Now that I have thinned a third of a mile of carrots, I feel entitled to subject you to my musings on the topic. For those who don’t know, thinning refers to pulling out all the plants that are too close together. Many of the crops that we grow by planting seeds directly out into the garden (as opposed to transplanting) will need some amount of thinning, but nothing in more onerous than thinning carrots.
Why is it so hard to thin carrots? Partly, it’s because I feel guilty pulling out a plant that I asked to grow. I put it in the ground, and it did everything I wanted it to, only to be pulled out and cast aside. What an injustice! Until I realized – News Flash – the carrot doesn’t care. The carrot’s goal is to make seeds that will grow into more carrots. I am confident that whether you pull the carrot as a tiny seedling or as a full grown root makes no difference to the plant. Not that I think carrots have consciousness, but even if they did I would make no self-centered assumption that they would feel better about their abbreviated life if their fate were to be eaten rather than cast aside. How ego-centric of me!
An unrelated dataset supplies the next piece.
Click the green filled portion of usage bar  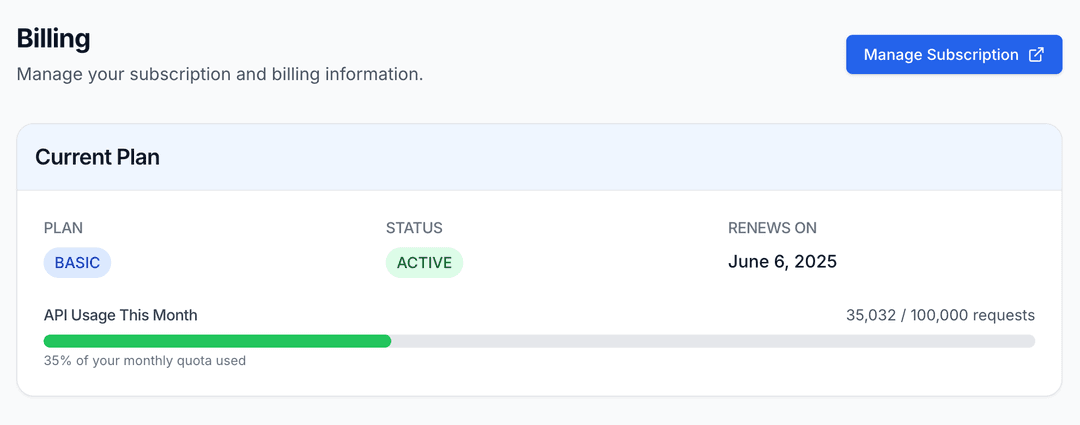pyautogui.click(x=217, y=341)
Another issue is excessive, Scrooge-like frugality. I try to squeeze too many in. A carrot saved is a carrot earned, Poor Richard might say. But thinning isn’t wasteful. In fact, a well thinned bed will produce more usable carrots. Not thinning is wasteful.
Of course there is the “what if I pull out the wrong one” argument. What if that one carrot I just pulled was the big one, the State Fair carrot? As new farmers, we have to make zillions of decisions all the time with little experience to guide us. Which carrot to pull is of little consequence in comparison. In summary: it doesn’t matter, just pull one.
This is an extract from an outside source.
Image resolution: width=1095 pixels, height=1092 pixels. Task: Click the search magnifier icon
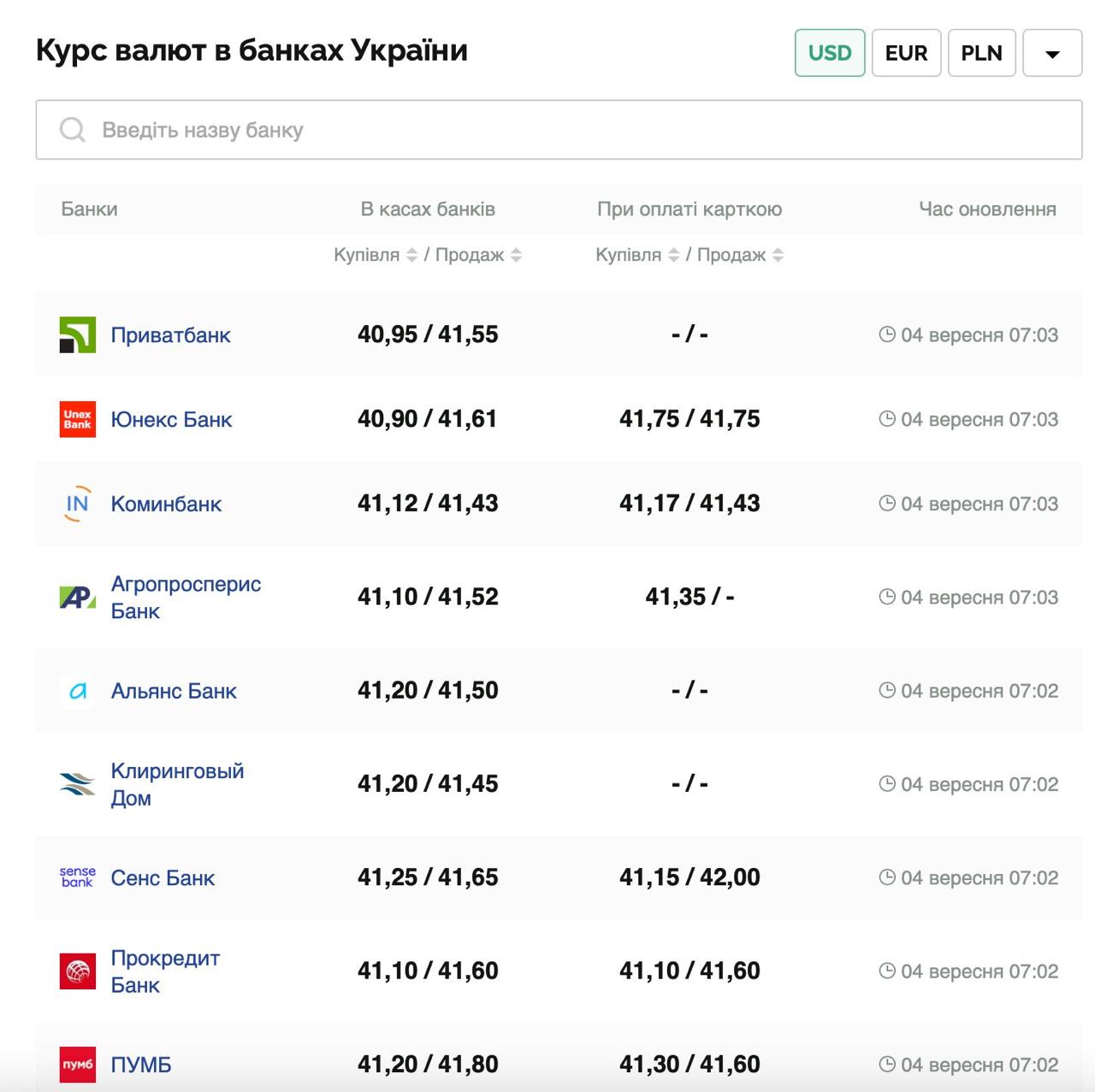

The good news is that there is a cure for carrot thinning anxiety. It comes with experience. I actually enjoy thinning carrots now. No moral crisis, no existential dilemma. Once you do it enough, you get over it. Need some carrot thinning immersion therapy? We’ll have another third of a mile in carrots to thin in September. Make your reservations now.
And isn’t thinning a great metaphor for life? Sometimes we just have to pare things down so that what we do choose to focus our love and energy on can thrive. You can’t grow every carrot, and you can’t do everything. Thinning carrots is about finding balance.
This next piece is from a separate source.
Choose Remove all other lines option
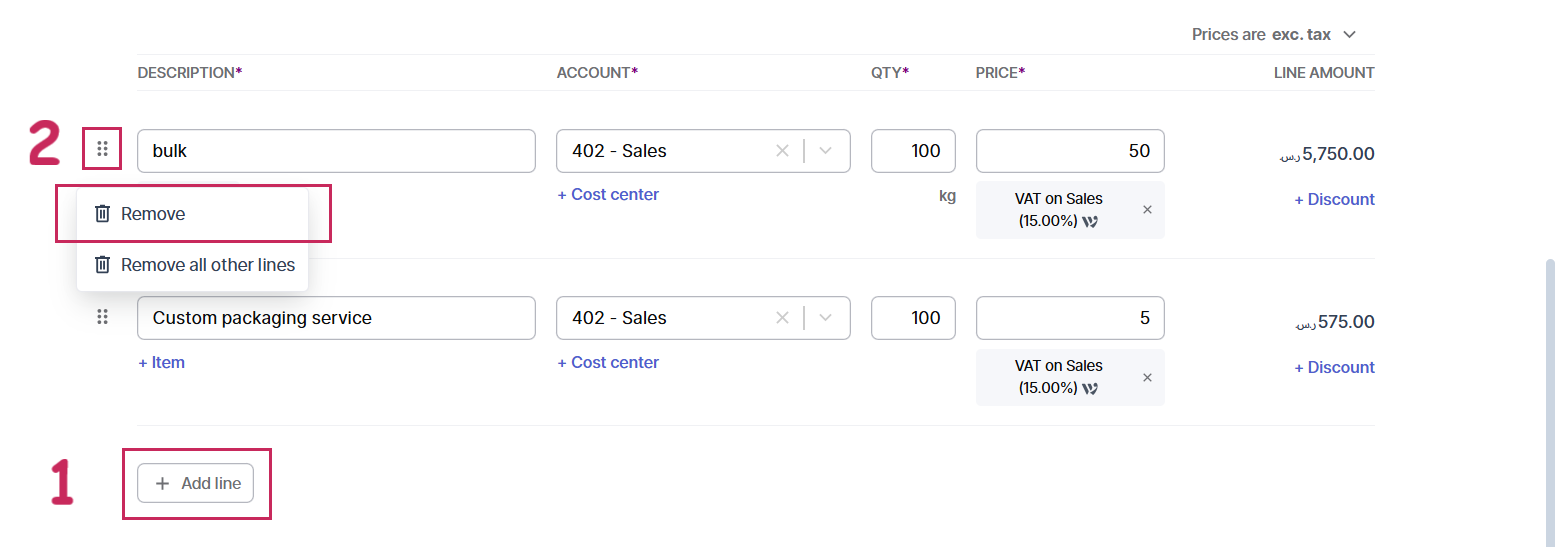The height and width of the screenshot is (547, 1558). tap(207, 265)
That concludes the pep talk. If you find yourself faced with some thinning, here are my top tips:
• Instead of deciding which plant to pull out, focus on the one you want to keep and just pull out everything around it.
• Never try to “save” your thinning by replanting them. If you have space and want more, reseed.
• If you need proof that your efforts are worth it, leave part of the bed un-thinned, and see what kind of difference it really makes.
• Don’t seed so heavily. For carrots, pelleted seed helps or mixing seed with sand before planting.